→ Exercise set:
- 1) In the article on Jose Rizal, rewrite the paragraph beginning "On Friday, June 19, 2009" more briefly, keeping its main facts.
- 2) Carry on the article on Jose Rizal from its final sentence, adding a paragraph or two.

Document text start

Dr. Jose Rizal’s language very much alive in Bro. Eli Soriano
On Friday, June 19, 2009, the Filipinos would again be marking Dr. Jose Rizal’s 148th birthday. Jose Protacio Rizal Mercado, born June 19, 1861 at Calamba, Laguna, is recognized a national hero. At the young age of 35, the man considered as the greatest Filipino patriot of all time, accused of treason by the Spanish colonial government, was shot by a firing squad.
Historical records bear no name as to who killed Jose Rizal but his very own countrymen were used to shoot him dead. Nothing was also identified as the exact reason for his killing. In fact, Rizalista websites suggest that it was his turning to truth that did him in.
In 1889, Rizal wrote a Letter to the Young Women of Malolos, praising them for their courage. At that time, the country was under the rule of Spain, which rule ended in1898.

Document text end
Recorded data start

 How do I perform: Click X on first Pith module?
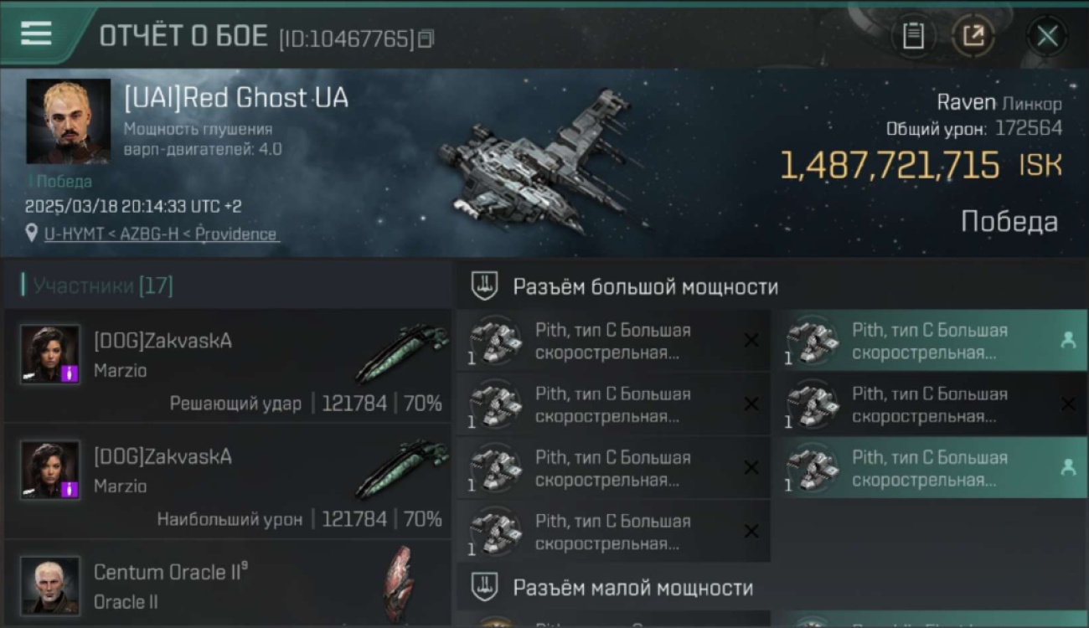pyautogui.click(x=751, y=340)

Recorded data end

→ Answers to the exercises:
- 1) Filipinos would mark the 148th birthday of national hero Jose Protacio Rizal Mercado on Friday, June 19, 2009. He was born June 19, 1861 in Calamba, Laguna, and is considered the greatest Filipino patriot of all time. The Spanish colonial government accused him of treason, and at 35 he was shot by a firing squad.

- 2)
Filipininana.net describes the background:
Written in Tagalog, Jose Rizal wrote this letter – upon the request of Marcelo H. del Pilar – on 17 February 1889 in London while annotating Morga’s book. The letter praises the young women of Malolos for their perseverance to pursue the establishment of a “night school” where they can study Spanish. Based on accounts, on 12 December 1888, 20 young women from Malolos petitioned Governor-General Weyler for the establishment of a “night school” to study Spanish under Teodoro Sandiko, a professor of Latin. However, Fr. Felipe Garcia, the Spanish parish priest, objected to the petition, prompting the governor-general to dismiss the petition. Unperturbed, the young women continued with their clamor (for the establishment of the school) and eventually succeeded. Señora Guadalupe Reyes became the teacher of the women. The school remained open for three months. (Written by Teresa Lovely C. Rebatis ; Edited by Frederick N. Castillo).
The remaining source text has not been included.